[TASK MATERIAL Boundary: Start]

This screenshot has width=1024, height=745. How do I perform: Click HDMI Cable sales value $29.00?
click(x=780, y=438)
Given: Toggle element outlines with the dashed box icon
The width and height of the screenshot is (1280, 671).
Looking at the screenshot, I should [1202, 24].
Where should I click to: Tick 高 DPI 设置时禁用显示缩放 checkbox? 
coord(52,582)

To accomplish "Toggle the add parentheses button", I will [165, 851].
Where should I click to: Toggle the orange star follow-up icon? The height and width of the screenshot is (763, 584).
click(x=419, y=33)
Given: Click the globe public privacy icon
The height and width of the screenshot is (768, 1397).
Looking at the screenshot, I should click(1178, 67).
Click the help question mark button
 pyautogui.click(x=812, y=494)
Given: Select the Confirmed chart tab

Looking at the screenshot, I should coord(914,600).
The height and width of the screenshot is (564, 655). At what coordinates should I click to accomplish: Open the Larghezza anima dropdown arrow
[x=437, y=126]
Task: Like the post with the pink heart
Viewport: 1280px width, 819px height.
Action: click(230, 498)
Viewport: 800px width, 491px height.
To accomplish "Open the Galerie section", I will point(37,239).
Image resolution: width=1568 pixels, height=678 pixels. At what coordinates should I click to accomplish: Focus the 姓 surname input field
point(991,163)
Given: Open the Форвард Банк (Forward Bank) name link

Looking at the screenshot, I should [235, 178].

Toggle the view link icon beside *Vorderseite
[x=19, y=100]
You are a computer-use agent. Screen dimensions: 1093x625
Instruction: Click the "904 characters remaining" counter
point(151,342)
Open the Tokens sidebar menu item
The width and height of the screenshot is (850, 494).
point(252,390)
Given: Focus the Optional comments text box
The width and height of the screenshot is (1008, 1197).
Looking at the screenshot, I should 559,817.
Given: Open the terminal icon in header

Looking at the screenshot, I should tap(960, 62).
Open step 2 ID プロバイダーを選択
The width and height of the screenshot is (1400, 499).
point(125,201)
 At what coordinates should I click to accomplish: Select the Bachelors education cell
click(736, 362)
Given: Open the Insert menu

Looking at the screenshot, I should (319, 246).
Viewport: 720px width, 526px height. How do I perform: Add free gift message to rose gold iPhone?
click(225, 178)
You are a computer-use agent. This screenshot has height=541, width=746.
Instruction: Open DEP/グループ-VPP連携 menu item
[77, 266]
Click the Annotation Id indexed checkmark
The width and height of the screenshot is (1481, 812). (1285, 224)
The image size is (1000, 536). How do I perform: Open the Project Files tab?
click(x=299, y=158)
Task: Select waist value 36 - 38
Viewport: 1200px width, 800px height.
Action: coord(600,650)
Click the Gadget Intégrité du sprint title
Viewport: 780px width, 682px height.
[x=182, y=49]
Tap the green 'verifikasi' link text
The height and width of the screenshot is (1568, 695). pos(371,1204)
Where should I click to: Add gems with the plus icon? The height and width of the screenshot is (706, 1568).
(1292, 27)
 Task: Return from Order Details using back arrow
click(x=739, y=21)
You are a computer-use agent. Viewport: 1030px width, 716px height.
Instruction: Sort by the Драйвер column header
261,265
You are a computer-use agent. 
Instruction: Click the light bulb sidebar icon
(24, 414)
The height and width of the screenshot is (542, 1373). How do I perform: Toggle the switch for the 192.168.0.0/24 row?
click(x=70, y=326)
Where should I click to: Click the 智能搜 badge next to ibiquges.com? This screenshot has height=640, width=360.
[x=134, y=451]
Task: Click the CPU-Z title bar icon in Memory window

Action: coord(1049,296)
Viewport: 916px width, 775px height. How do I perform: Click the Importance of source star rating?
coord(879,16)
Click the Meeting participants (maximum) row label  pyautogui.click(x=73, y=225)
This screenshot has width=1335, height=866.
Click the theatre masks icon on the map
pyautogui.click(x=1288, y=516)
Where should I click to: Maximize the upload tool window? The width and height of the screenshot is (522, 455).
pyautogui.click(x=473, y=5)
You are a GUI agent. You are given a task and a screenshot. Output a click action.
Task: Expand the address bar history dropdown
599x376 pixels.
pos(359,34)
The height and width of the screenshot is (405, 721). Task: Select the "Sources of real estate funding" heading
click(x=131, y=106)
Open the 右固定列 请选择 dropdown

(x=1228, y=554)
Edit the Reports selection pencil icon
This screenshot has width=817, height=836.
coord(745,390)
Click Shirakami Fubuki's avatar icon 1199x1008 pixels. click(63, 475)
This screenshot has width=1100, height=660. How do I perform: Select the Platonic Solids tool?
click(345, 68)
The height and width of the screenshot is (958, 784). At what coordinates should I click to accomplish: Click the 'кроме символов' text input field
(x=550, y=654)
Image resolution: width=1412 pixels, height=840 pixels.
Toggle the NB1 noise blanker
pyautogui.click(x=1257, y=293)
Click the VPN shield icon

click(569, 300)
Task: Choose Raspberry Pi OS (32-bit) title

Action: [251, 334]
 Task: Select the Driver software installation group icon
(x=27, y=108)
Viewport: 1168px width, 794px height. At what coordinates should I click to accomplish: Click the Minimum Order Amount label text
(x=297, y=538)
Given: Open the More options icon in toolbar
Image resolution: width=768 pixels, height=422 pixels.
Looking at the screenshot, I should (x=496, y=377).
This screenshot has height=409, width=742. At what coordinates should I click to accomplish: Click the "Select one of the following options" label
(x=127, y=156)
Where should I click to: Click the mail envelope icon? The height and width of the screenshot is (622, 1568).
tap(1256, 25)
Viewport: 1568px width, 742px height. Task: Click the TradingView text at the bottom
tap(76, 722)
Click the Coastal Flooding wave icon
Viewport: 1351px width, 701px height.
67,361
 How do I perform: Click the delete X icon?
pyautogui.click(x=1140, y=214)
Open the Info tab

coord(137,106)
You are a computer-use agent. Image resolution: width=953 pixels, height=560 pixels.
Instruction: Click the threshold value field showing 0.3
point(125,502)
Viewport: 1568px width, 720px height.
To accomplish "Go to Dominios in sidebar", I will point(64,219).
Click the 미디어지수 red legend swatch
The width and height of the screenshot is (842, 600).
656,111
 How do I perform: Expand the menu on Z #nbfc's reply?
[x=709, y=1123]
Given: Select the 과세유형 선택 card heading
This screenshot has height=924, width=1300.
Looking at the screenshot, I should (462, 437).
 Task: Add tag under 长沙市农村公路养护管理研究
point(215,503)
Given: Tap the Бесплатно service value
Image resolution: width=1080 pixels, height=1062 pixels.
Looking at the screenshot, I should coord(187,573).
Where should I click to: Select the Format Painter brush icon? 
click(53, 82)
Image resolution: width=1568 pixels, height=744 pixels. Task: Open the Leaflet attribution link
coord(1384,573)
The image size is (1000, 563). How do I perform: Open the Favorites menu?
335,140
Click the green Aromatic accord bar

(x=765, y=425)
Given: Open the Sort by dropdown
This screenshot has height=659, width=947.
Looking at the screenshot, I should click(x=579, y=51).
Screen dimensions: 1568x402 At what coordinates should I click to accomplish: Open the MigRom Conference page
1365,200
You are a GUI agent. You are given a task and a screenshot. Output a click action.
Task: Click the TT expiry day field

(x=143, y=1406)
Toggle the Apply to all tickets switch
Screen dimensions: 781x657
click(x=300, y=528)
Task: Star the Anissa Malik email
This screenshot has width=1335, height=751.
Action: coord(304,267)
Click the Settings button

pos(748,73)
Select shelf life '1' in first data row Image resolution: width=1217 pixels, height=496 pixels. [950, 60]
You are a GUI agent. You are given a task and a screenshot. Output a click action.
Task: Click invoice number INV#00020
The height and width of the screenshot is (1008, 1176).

[TASK MATERIAL Boundary: End]

EXERCISE:
Provide the count of lines in the records above that hold the word "will", with no other text.

FINISHED EXERCISE:
3